WHAT THE EXERCISE ASKS.
Restate the records in their entirety, word for word.

GIVEN ENTRIES.
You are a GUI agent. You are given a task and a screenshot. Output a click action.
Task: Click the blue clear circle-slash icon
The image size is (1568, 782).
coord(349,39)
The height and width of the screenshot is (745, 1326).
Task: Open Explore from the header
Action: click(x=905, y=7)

SOLUTION FOR THIS TASK.
You are a GUI agent. You are given a task and a screenshot. Output a click action.
Task: Click the blue clear circle-slash icon
The image size is (1568, 782).
coord(349,39)
The height and width of the screenshot is (745, 1326).
Task: Open Explore from the header
Action: click(x=905, y=7)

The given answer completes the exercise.